Entries taken from a collection:
++++++

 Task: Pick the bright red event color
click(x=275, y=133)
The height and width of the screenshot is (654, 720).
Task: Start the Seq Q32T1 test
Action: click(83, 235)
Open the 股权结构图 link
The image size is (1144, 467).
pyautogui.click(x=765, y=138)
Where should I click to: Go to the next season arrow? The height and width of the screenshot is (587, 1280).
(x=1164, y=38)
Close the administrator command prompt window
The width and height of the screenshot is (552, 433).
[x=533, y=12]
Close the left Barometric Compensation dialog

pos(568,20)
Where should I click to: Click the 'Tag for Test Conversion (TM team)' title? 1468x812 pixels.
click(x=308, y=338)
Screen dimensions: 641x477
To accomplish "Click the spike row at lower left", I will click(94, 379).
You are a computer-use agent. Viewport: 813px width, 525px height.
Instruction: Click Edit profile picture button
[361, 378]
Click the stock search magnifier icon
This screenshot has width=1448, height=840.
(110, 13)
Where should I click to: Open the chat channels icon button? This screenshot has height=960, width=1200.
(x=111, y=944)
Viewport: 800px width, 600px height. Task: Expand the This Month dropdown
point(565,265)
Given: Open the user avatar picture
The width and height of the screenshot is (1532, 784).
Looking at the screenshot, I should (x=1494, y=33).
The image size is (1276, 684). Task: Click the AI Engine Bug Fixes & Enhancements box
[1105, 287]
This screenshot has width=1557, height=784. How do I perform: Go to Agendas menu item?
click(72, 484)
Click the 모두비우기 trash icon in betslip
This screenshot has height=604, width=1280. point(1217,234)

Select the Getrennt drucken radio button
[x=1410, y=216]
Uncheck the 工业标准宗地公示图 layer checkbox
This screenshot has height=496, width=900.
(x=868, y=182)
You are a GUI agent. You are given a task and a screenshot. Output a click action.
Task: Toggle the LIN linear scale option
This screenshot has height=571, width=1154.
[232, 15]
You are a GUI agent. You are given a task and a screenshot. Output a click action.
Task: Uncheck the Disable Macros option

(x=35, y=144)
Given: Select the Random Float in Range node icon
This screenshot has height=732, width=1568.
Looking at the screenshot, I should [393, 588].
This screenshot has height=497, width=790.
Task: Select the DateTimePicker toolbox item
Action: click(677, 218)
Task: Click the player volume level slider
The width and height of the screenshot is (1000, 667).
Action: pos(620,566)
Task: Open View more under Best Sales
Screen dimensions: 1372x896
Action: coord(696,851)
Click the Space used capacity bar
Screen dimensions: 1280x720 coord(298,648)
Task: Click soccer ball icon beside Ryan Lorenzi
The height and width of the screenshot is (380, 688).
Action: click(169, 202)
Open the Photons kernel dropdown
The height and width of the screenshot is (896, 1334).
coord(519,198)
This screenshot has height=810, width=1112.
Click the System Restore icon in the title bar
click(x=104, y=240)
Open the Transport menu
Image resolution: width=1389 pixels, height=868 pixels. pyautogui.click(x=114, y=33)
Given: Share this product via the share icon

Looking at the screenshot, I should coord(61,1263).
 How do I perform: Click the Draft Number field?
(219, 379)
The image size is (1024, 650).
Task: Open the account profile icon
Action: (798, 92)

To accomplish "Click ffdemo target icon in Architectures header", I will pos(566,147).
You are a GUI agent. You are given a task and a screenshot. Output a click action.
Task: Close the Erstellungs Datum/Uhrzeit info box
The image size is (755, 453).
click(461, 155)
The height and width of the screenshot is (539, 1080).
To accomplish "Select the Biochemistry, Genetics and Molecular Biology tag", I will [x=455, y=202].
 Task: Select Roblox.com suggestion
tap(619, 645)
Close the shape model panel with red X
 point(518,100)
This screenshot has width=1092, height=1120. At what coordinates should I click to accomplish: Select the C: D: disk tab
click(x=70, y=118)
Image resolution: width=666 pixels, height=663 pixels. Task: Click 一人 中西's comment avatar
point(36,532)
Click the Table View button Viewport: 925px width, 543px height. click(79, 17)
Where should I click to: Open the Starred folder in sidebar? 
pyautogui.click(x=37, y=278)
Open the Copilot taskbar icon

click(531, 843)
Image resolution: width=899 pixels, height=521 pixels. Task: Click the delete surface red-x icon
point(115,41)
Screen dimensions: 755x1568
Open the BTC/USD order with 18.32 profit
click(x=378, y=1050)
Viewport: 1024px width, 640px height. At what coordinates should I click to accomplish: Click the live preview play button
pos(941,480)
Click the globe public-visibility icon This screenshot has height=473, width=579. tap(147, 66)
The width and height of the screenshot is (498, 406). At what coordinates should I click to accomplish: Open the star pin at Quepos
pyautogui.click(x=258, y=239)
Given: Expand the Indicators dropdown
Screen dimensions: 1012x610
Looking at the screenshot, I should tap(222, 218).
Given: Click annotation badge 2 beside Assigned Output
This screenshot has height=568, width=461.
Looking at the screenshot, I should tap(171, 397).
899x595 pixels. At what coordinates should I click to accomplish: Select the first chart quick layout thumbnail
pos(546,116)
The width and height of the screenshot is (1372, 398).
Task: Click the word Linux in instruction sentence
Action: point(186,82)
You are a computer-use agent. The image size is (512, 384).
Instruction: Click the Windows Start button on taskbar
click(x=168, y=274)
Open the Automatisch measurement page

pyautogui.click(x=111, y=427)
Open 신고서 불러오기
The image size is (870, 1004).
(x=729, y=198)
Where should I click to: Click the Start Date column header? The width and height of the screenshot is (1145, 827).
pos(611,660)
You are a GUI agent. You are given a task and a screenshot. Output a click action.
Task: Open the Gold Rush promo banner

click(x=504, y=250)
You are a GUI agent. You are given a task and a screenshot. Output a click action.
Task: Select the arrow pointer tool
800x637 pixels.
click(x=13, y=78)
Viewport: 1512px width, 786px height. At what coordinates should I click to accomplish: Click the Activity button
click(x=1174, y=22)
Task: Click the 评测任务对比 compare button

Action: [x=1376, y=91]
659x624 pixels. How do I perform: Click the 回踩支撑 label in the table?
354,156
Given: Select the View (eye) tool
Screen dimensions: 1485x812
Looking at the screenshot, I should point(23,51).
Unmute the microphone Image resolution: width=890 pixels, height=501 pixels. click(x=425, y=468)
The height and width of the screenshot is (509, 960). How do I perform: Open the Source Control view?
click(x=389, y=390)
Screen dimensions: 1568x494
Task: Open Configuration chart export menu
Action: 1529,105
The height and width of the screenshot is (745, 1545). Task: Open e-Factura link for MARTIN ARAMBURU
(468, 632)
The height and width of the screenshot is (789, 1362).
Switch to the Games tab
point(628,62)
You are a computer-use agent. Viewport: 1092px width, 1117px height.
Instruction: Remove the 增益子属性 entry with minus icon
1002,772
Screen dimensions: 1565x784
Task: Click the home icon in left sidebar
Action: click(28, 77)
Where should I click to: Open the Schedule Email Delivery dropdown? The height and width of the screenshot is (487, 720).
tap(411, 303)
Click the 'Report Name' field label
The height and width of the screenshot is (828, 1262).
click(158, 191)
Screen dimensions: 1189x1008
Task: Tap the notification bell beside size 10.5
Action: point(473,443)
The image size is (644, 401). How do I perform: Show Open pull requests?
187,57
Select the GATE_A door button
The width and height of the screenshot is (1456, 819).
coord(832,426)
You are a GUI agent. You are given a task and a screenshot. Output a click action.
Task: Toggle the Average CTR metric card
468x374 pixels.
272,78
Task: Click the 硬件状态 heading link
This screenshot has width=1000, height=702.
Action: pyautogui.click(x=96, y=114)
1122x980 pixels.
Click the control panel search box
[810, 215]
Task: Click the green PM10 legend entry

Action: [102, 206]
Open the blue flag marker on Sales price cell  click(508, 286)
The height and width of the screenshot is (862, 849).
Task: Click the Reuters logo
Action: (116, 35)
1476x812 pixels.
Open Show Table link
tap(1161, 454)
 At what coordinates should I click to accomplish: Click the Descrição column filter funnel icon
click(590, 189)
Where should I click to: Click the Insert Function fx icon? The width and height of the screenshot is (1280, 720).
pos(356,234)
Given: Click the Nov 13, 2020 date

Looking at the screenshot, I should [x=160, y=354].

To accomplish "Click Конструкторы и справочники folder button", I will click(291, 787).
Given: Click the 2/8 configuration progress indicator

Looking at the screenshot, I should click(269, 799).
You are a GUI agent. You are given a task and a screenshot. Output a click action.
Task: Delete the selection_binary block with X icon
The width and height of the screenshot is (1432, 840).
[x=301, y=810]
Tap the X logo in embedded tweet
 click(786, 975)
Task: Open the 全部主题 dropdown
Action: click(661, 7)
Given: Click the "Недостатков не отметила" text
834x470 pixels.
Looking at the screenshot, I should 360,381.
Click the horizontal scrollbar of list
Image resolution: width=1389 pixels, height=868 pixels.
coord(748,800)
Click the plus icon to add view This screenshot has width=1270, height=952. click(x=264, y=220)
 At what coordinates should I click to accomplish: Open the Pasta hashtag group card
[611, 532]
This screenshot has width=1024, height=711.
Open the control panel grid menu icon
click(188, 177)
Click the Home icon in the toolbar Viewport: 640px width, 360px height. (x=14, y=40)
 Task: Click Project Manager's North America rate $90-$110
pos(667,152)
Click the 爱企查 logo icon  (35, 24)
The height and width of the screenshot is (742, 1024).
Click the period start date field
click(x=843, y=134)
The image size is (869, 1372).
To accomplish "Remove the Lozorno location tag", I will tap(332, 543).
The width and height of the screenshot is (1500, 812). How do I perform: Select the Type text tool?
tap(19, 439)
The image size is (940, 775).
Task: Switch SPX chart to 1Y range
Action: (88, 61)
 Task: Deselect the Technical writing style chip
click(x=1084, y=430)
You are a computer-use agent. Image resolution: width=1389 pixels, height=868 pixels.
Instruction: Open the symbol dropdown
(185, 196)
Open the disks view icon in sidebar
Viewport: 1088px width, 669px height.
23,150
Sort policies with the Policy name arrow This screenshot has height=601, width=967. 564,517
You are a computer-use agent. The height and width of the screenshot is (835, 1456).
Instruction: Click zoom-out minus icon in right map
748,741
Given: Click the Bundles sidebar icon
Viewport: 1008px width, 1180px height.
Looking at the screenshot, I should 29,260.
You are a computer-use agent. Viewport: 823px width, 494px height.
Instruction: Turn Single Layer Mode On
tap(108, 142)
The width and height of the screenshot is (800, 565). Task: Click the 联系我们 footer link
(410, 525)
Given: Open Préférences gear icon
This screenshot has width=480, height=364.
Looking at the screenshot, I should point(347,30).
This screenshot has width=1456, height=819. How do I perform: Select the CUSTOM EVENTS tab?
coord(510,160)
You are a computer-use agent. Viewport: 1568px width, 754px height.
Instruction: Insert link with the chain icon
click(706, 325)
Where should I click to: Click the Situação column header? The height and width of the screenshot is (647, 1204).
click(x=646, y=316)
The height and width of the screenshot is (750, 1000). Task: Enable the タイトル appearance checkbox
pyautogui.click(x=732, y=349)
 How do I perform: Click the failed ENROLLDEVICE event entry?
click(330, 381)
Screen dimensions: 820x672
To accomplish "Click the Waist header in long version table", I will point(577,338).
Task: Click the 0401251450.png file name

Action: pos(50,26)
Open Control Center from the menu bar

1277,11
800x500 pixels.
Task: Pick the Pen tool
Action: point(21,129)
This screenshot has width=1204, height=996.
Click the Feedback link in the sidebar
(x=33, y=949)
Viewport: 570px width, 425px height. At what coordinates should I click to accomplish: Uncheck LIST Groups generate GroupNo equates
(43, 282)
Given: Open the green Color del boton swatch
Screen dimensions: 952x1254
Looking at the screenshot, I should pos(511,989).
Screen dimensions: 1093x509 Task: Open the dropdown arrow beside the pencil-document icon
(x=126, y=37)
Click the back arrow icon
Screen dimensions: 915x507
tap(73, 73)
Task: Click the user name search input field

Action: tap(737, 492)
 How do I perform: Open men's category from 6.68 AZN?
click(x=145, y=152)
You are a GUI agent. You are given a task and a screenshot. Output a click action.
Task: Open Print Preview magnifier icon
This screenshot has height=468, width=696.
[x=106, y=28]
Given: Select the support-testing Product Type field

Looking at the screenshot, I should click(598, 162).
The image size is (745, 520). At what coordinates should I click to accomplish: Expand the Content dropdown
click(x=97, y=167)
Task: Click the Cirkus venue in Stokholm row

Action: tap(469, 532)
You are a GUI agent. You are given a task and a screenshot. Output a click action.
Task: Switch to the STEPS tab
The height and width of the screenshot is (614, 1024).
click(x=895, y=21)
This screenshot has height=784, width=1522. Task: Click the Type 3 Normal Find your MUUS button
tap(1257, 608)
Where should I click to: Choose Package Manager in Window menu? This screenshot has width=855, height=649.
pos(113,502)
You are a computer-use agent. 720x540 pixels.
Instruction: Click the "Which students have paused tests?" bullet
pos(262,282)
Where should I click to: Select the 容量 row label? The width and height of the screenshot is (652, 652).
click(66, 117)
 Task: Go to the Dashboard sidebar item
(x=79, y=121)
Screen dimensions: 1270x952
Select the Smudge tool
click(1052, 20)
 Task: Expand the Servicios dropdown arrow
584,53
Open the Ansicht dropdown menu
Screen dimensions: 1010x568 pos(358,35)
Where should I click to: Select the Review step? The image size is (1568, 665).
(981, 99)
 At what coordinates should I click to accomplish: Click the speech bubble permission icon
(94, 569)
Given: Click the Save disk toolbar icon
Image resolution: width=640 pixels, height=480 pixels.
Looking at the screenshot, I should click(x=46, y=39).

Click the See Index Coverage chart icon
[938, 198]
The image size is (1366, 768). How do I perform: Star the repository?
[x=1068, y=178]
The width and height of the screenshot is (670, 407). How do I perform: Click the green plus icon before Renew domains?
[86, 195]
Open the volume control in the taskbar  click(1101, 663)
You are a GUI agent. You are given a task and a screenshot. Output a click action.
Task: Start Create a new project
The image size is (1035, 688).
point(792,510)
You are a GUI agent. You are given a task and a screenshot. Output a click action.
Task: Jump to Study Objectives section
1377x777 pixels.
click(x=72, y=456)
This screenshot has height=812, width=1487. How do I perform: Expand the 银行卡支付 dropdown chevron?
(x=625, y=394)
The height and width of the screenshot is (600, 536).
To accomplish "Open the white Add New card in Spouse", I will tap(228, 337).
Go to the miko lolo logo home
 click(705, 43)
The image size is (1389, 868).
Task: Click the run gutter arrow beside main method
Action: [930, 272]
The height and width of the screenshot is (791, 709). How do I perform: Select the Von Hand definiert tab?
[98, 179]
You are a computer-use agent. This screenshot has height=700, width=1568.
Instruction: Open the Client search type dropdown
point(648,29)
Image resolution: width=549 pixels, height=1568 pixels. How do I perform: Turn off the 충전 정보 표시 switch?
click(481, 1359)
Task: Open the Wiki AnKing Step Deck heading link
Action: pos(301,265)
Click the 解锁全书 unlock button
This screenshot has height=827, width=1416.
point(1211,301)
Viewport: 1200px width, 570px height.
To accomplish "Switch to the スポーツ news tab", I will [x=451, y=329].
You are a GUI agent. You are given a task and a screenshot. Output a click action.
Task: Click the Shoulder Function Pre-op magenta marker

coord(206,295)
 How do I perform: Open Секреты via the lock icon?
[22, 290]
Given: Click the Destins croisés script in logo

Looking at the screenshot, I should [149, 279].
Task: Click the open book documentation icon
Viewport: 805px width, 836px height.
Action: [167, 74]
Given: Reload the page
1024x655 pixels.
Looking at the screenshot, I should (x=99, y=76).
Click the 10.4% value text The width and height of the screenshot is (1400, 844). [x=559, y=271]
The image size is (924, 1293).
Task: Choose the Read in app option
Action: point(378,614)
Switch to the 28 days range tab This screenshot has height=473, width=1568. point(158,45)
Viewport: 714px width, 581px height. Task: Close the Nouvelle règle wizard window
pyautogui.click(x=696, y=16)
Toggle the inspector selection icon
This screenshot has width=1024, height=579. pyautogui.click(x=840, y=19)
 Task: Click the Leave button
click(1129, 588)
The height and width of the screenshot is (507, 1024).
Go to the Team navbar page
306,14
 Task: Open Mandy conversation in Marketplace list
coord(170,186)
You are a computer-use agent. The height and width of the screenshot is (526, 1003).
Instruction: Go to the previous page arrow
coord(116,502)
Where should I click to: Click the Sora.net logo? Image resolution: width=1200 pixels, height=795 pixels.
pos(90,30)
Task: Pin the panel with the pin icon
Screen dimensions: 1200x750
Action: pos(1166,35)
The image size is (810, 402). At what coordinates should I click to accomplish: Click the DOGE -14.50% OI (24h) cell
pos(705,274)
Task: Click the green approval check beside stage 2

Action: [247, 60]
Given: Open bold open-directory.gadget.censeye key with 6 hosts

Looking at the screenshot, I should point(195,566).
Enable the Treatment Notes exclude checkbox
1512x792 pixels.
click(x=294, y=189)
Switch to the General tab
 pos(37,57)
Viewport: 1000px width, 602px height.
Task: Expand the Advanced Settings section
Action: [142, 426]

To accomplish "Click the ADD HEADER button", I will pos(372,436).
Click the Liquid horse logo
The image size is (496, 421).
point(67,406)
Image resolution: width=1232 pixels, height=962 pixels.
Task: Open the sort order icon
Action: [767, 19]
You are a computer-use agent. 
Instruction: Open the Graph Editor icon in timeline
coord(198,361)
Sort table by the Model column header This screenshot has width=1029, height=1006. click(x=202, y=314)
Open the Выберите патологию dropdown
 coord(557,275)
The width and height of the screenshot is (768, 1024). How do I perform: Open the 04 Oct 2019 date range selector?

++++++

* Required task *
Rewrite the records from the line with "Click the Space used capacity bar" up to and including the line with "Click the globe", replacing "Transport" with "Tools" and leaving everything else unchanged.

* Response to the task *
Click the Space used capacity bar
Screen dimensions: 1280x720 coord(298,648)
Task: Click soccer ball icon beside Ryan Lorenzi
The height and width of the screenshot is (380, 688).
Action: click(169, 202)
Open the Photons kernel dropdown
The height and width of the screenshot is (896, 1334).
coord(519,198)
This screenshot has height=810, width=1112.
Click the System Restore icon in the title bar
click(x=104, y=240)
Open the Tools menu
Image resolution: width=1389 pixels, height=868 pixels. pyautogui.click(x=114, y=33)
Given: Share this product via the share icon

Looking at the screenshot, I should coord(61,1263).
 How do I perform: Click the Draft Number field?
(219, 379)
The image size is (1024, 650).
Task: Open the account profile icon
Action: (798, 92)

To accomplish "Click ffdemo target icon in Architectures header", I will pos(566,147).
You are a GUI agent. You are given a task and a screenshot. Output a click action.
Task: Close the Erstellungs Datum/Uhrzeit info box
The image size is (755, 453).
click(461, 155)
The height and width of the screenshot is (539, 1080).
To accomplish "Select the Biochemistry, Genetics and Molecular Biology tag", I will [x=455, y=202].
 Task: Select Roblox.com suggestion
tap(619, 645)
Close the shape model panel with red X
 point(518,100)
This screenshot has width=1092, height=1120. At what coordinates should I click to accomplish: Select the C: D: disk tab
click(x=70, y=118)
Image resolution: width=666 pixels, height=663 pixels. Task: Click 一人 中西's comment avatar
point(36,532)
Click the Table View button Viewport: 925px width, 543px height. click(79, 17)
Where should I click to: Open the Starred folder in sidebar? 
pyautogui.click(x=37, y=278)
Open the Copilot taskbar icon

click(531, 843)
Image resolution: width=899 pixels, height=521 pixels. Task: Click the delete surface red-x icon
point(115,41)
Screen dimensions: 755x1568
Open the BTC/USD order with 18.32 profit
click(x=378, y=1050)
Viewport: 1024px width, 640px height. At what coordinates should I click to accomplish: Click the live preview play button
pos(941,480)
Click the globe public-visibility icon This screenshot has height=473, width=579. tap(147, 66)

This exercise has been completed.